* _BRIEF_: Keeping every word the same, give again only the lines from the one with "1104x623 pixels." through the end of the data, both included, and leave every picture out.

[Screenshot grounding data]
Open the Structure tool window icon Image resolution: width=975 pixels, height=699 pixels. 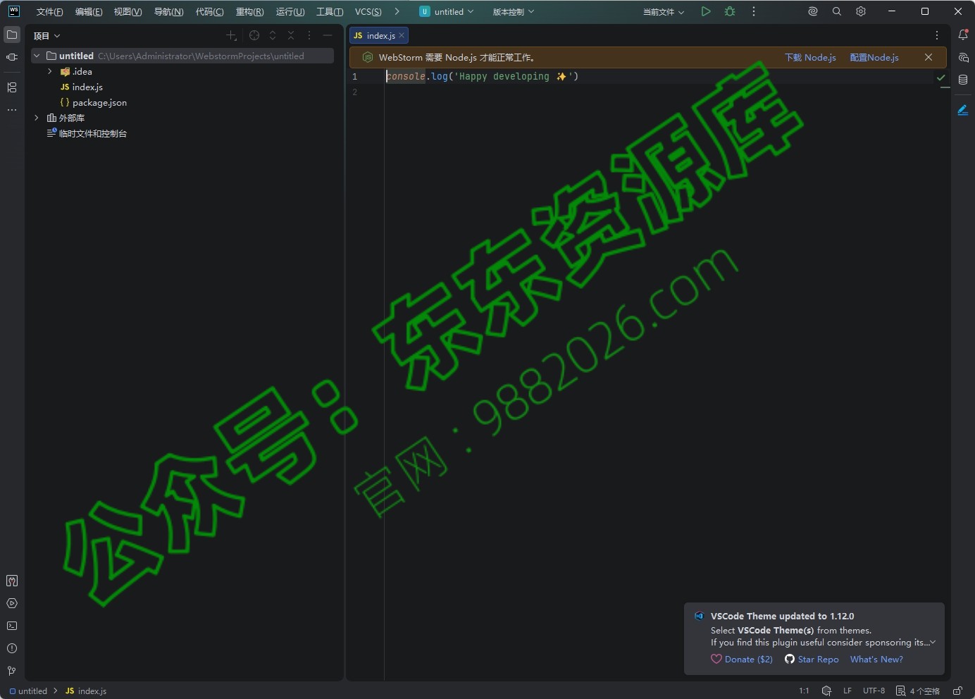[11, 87]
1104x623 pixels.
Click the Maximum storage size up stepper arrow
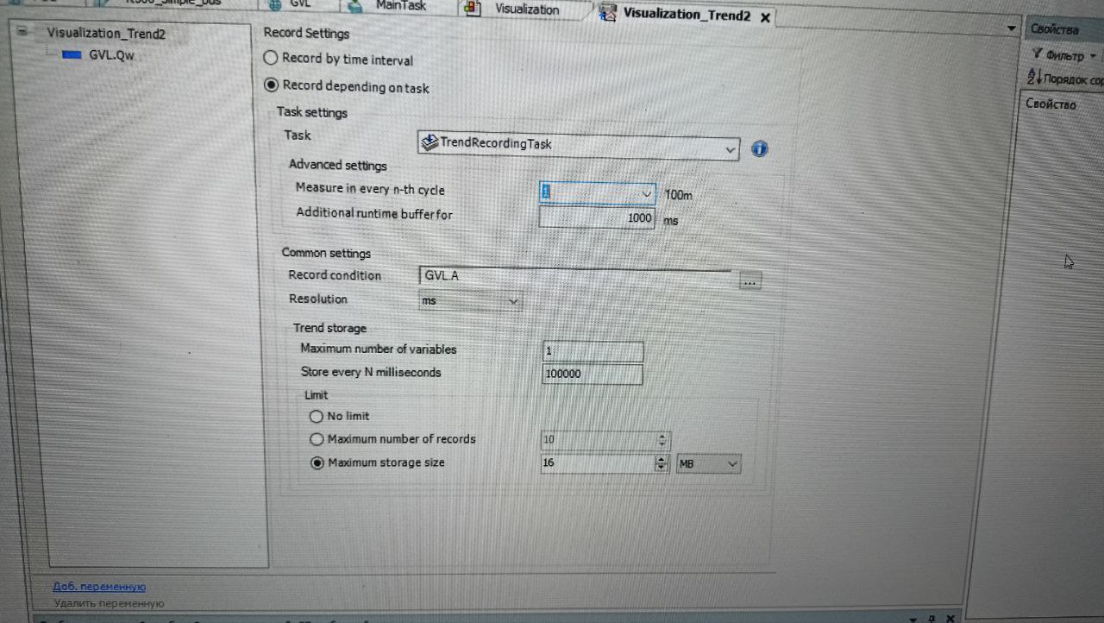tap(662, 460)
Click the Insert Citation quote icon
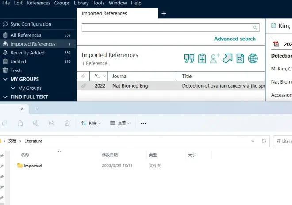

* _RESPONSE TO THE EXERCISE_:
1104x623 pixels.
Click the Maximum storage size up stepper arrow
tap(662, 460)
Click the Insert Citation quote icon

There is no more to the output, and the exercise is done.